Though all stand as monuments to American ingenuity, arts and industry, it is the latter we find of particular note. As the rumor goes, it was erected in staunch (if symbolic) defiance of the federal government’s prevailing governance regarding the “manufacture, sale or transportation of intoxicating liquors.” Clad in dark green and gold terra cotta, and topped in 24 karat gold leafing, the bold structure resembled – you guessed it – a 37-story champagne bottle. To this day the Carbide and Carbon Building stands as a giant middle finger to the government, plonked right in the middle of Capone’s Chicago, during the very height of prohibition.
And to that, we say: Cheers!
Looking around the Adalina dining room, a sea of unmasked faces toasting to the new and bright future, it’s hard not to think about the Go-Go epochs of yore. But then, we remember our tour guide’s haunting words from earlier in the day…
“Take another look across the skyline. You see all the buildings constructed during the thirties and forties?”
The collective necks strained sorely upward… in vain.
The mighty Merchandise Mart and the Ceres-topped Chicago Board of Trade Building (both completed in 1930) were among the last of the city’s ambitious projects to touch the sky before the long lull that followed. After the great crash of 1929, the ‘30s and ‘40s belonged to depression and war. In place of innovation, industry and the pursuit of beauty came destruction, demolition and the reckoning of debts due.

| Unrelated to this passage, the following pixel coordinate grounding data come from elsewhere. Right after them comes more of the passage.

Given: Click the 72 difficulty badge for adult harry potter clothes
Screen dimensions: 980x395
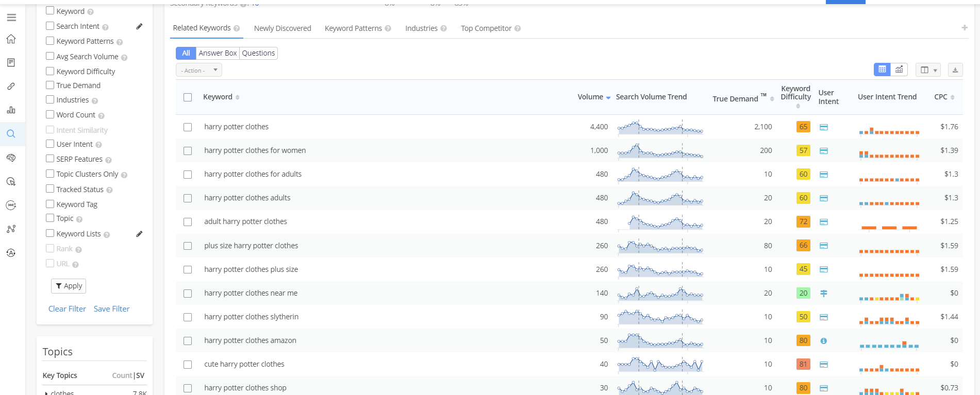Looking at the screenshot, I should [803, 221].
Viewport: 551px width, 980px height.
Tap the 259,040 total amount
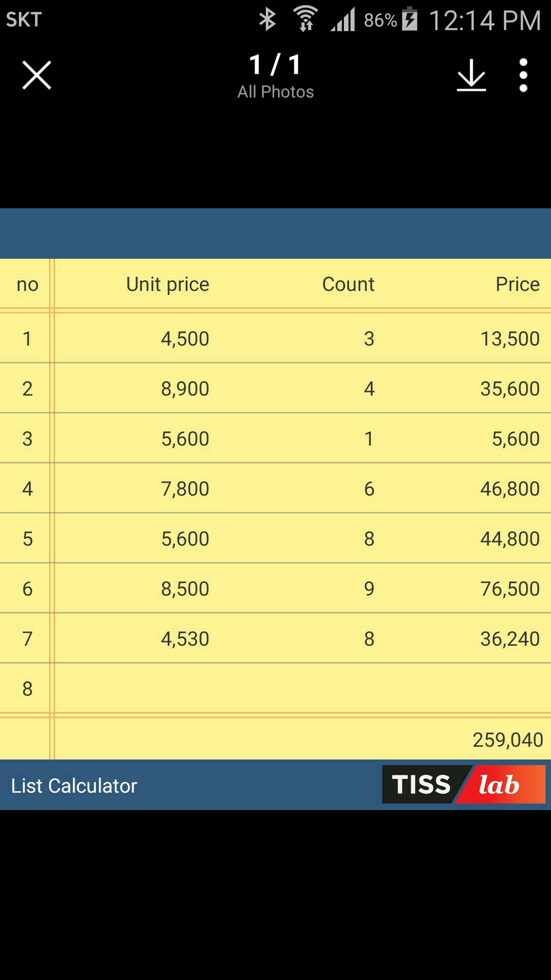[x=508, y=740]
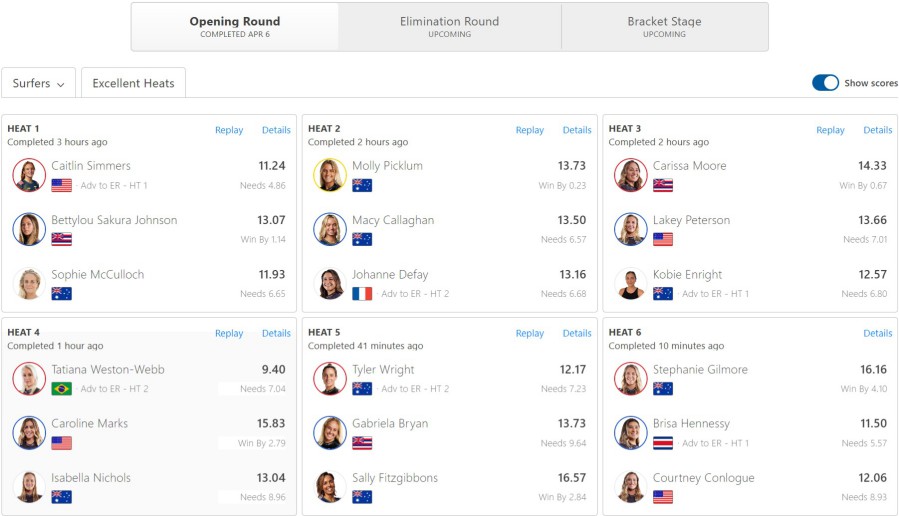Open the Heat 1 Replay link
899x516 pixels.
229,130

Of course, the 1929-30 recession might not have been anything particularly special. It was, initially, softer than the 1920-21 recession that had preceded it. The critical difference appears to have been the Fed’s response to the shock. In the former contraction, the government went further than simply leave the economy alone; it actually raised rates, cut taxes and slashed federal spending. As James Grant writes in his 2014 book, The Forgotten Depression, 1921:
“The essential point about the long ago downturn of 1920–1921 is that it was kind of the last demonstration of how a price mechanism works and the last governmentally unmediated business cycle downturn, meaning it was the last one that the government didn’t attempt to treat with fiscal intervention with much lower interest rates. In fact, the FED, then still wet behind the ears as it only had been founded in 1914, actually raised rates in the face of a truly brutal deflation.”

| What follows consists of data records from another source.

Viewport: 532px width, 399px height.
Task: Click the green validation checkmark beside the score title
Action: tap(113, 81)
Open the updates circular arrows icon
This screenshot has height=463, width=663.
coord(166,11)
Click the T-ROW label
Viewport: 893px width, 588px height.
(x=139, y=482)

Less was more, one might say. Not so for the recession-cum-depression that would bookend the farside of the decade… and bleed on into the next. Having promptly forgotten the lessons from the “Depression that Wasn’t,” the government was slow to think but quick to act when the economy turned south in 1929; federal spending soared, the top tax rate was raised from 25 to 83%, regulations on hiring and investing were multiplied and free trade, a necessary antidote to contracting economies, was stifled under the Smoot-Hawley tariff.
Oh, and the dollar was devalued from 1/20th an ounce of gold to 1/35th an ounce, marking America’s first “soft default.”
Not until the clean and simple lines of Mies van der Rohe’s Lake Shore Drive apartments (1951) picked up on the International Modernist movement, more than two decades later, was the pall finally lifted. Van der Rohe’s “skin and bones,” minimalist architecture was characterized by a simple philosophy, one that Fed Head meddlers would do well to heed, then as now: Less is more.